Transcribe exactly the lines from the one containing "Click '2026' in the New Arrivals link" through the end of the data, both included. Leave out pictures.

> _Task material_:
⟨

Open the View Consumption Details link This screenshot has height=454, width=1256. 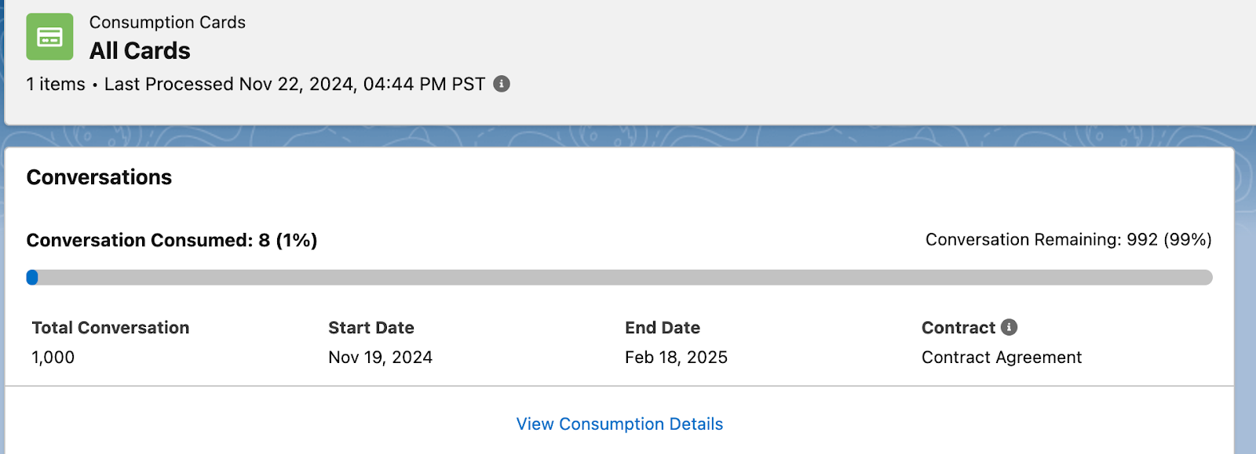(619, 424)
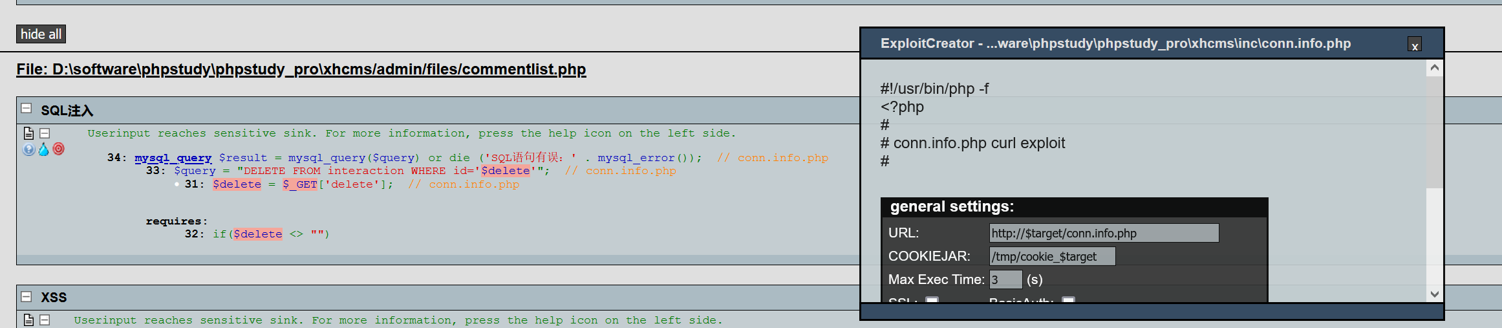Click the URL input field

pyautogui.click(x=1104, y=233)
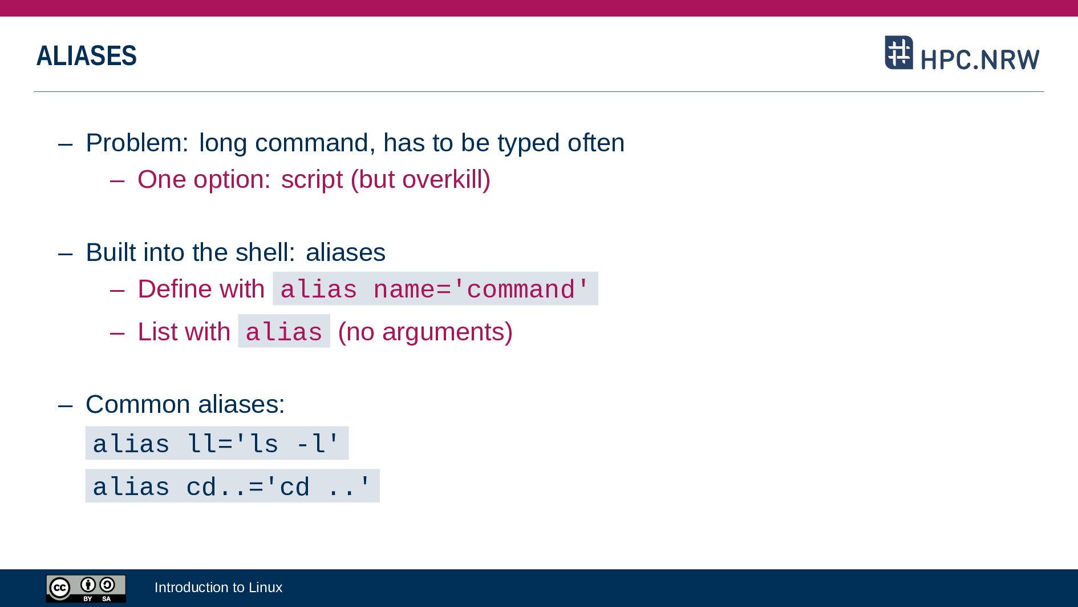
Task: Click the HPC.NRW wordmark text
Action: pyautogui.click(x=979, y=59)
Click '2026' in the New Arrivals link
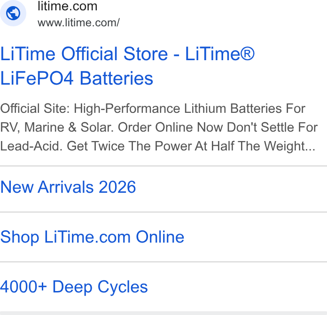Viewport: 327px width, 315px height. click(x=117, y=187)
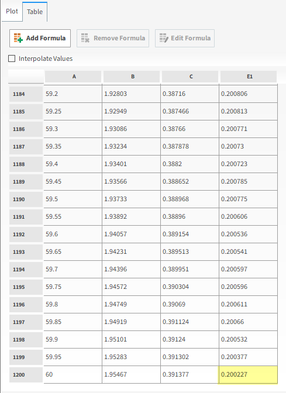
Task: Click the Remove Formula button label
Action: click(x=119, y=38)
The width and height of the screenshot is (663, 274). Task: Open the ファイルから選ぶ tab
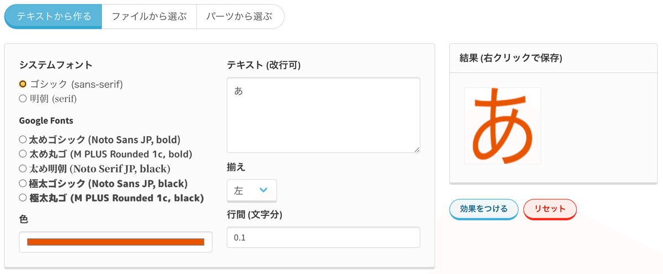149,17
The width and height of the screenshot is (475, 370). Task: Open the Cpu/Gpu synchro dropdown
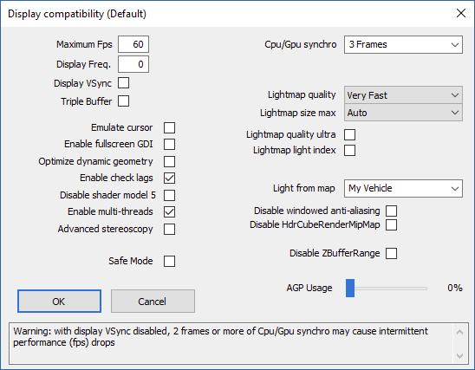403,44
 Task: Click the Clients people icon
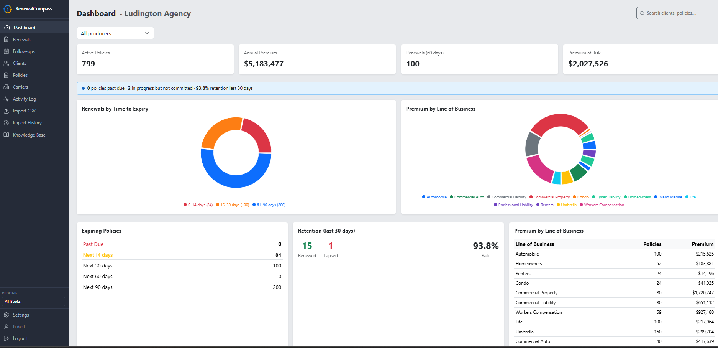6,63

⟩

> _Problem solution_:
Click '2026' in the New Arrivals link
Viewport: 327px width, 315px height. click(x=117, y=187)
Task: Click the Remove Formula button label
Action: click(x=119, y=38)
The width and height of the screenshot is (663, 274). Task: Open the ファイルから選ぶ tab
149,17
The width and height of the screenshot is (475, 370). Task: Open the Cpu/Gpu synchro dropdown
403,44
 Task: Click the Clients people icon
6,63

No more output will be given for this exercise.